Saved data entries:
:::::
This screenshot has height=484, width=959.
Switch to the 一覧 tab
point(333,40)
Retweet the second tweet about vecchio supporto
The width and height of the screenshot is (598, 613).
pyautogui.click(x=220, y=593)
:::::
> EXERCISE AIM
Could you give the records again, exactly as they appear?

> RESULT FOR THIS TASK
This screenshot has height=484, width=959.
Switch to the 一覧 tab
point(333,40)
Retweet the second tweet about vecchio supporto
The width and height of the screenshot is (598, 613).
pyautogui.click(x=220, y=593)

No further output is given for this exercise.